Task: Find each line below that includes "what", then copy it.

[Extracted records]
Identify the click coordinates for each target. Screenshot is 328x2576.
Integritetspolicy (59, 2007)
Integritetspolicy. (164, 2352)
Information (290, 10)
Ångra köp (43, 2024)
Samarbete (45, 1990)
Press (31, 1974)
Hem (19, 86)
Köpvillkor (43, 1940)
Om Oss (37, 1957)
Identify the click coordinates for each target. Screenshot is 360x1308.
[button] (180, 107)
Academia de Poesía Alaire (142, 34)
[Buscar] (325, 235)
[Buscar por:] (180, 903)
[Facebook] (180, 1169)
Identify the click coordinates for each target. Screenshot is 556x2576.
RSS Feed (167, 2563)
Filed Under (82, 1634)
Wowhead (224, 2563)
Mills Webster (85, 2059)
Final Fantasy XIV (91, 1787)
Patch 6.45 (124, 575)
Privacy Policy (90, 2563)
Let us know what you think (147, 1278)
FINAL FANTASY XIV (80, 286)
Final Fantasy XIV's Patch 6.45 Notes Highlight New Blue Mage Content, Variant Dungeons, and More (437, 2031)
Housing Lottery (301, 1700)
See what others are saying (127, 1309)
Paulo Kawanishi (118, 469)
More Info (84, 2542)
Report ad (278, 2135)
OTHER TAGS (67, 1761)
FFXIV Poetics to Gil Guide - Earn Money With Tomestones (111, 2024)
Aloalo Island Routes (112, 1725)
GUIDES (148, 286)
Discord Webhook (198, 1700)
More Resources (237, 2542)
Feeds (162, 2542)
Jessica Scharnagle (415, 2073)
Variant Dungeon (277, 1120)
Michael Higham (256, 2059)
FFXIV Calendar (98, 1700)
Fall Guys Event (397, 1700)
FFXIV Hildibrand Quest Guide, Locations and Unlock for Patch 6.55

Exercise output:
Let us know what you think (147, 1278)
See what others are saying (127, 1309)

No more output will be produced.